Google’s parent company, Alphabet, has filed a patent for a “delivery receptacle” to help with drone delivery.
The patent, which Reuters reported was filed on Tuesday, calls for a delivery receptacle to take packages the last few steps to a secure location – the equivalent of your friendly FedEx driver leaving the package in the garage instead of on the porch.
Stating that “Unmanned, aerial delivery devices may be problematic for delivery to users,” the patent describes several complicated scenarios for overcoming some of the obvious flaws with drone delivery – while drones may be an excellent solution for covering most of the distance between a warehouse and a consumer, they lack some of the decision making skills for big dog avoidance, package safety, and signature requirement that your average delivery driver can provide.

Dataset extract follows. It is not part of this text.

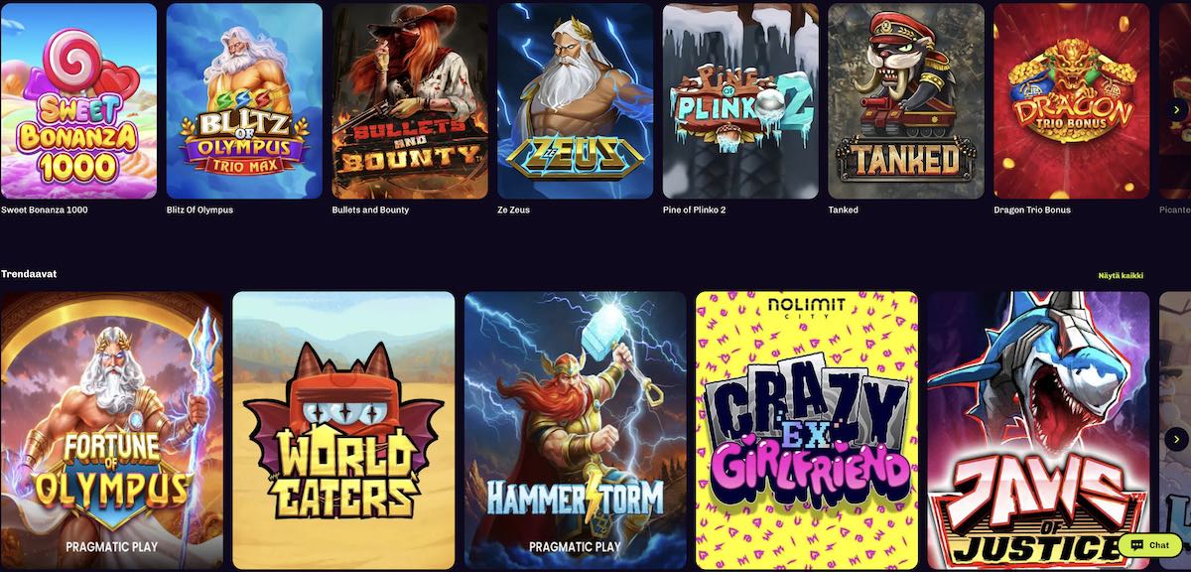Launch Bullets and Bounty game
The height and width of the screenshot is (572, 1191).
410,101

…For example, leaving the package on the front porch of a busy street address may make it more likely that the package is stolen. Detailed delivery instructions to an unmanned aerial delivery device may be difficult for the limited vision system of the aerial delivery device to interpret. Thus, conventional aerial delivery device methods do not allow for safe, secure delivery of packages to delivery locations.

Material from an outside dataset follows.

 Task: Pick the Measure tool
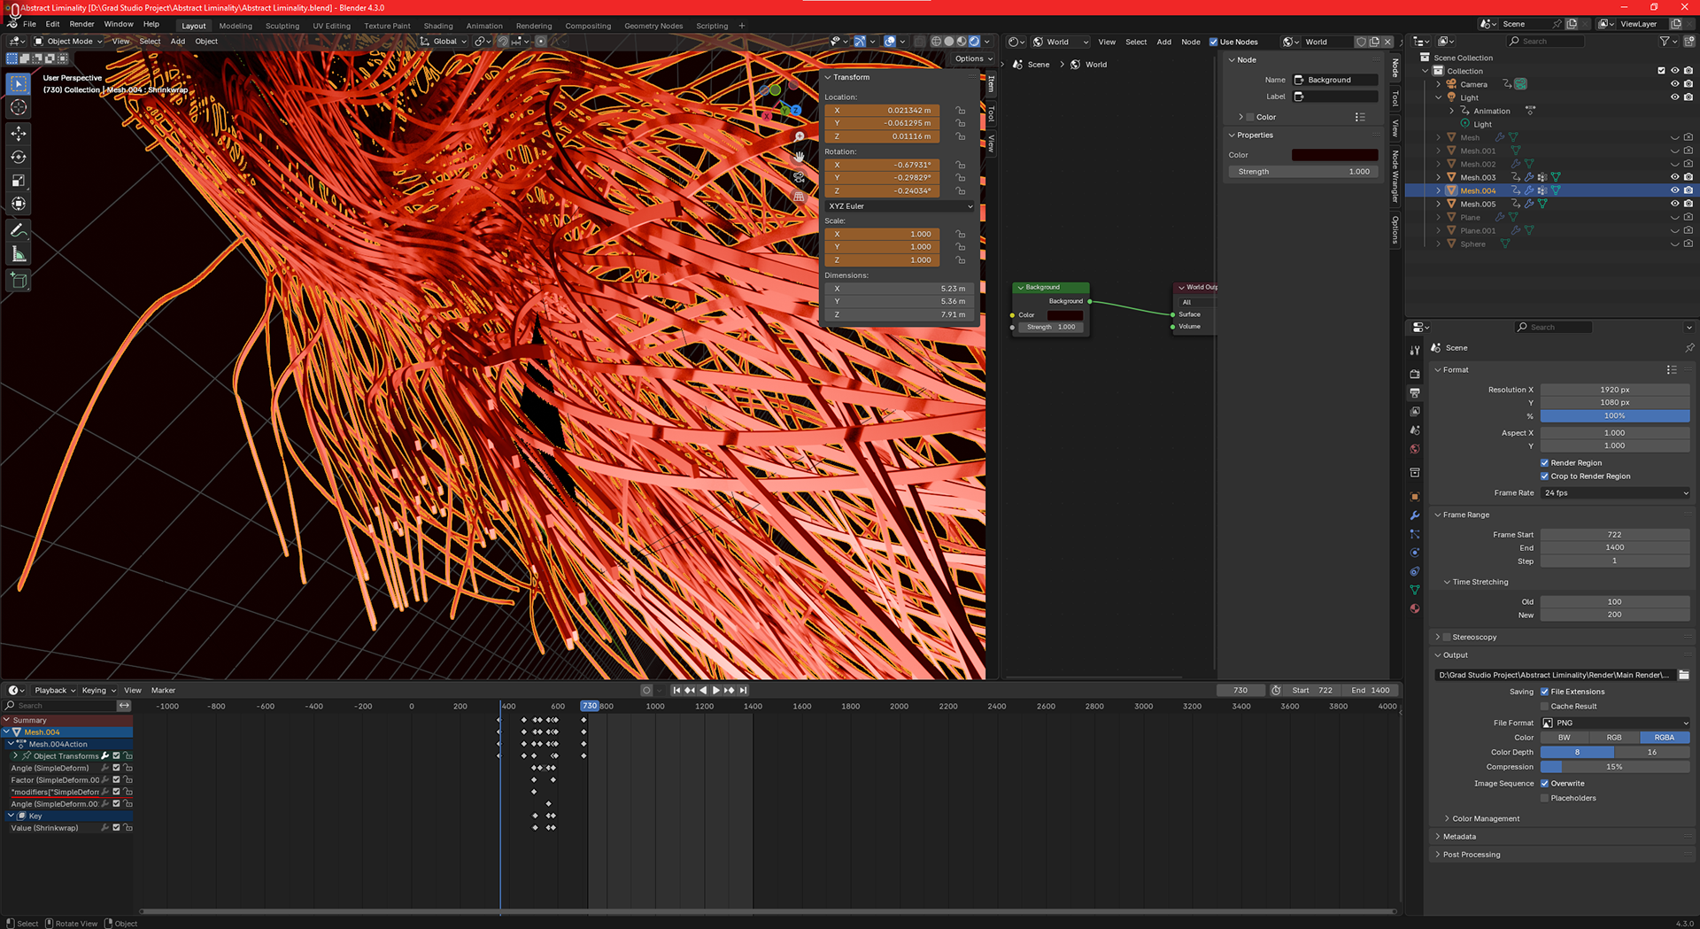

Google doesn’t have all of the details of their solution to the problem worked out. The 21 page patent document gives numerous scenarios for different types of delivery locations and leaves a number of the details of the idea undefined. But in short, as the simplest of the patent’s flowcharts describes, the process goes like this:
1.) Delivery receptacle identifies that a package is received
2) Delivery receptacle transports package to secure location
3) Delivery receptacle alerts user of package delivery.
The “delivery receptacle,” described in the figure below, will communicate with the delivery drone and with the consumer with infrared beacon transmitters. How the receptacle travels to the drone and then to its ultimate secure location, though, is left up to the imagination:
The delivery receptacle may utilize wheels, rotors for flying, articulated legs, or any suitable means for propulsion or locomotion. The delivery receptacle may proceed to a desired location by rolling, walking, flying, or via any suitable propulsion.
The new patent provides more questions than it answers, as it clearly points out some of the flaws in the concept of unmanned delivery. But Tuesday’s patent filing does demonstrate that Google is working on the problem, and expecting Project Wing to take flight sometime soon.
Miriam McNabb is the Editor-in-Chief of DRONELIFE and CEO of JobForDrones, a professional drone services marketplace, and a fascinated observer of the emerging drone industry and the regulatory environment for drones. Miriam has penned over 3,000 articles focused on the commercial drone space and is an international speaker and recognized figure in the industry. Miriam has a degree from the University of Chicago and over 20 years of experience in high tech sales and marketing for new technologies.
For drone industry consulting or writing, Email Miriam.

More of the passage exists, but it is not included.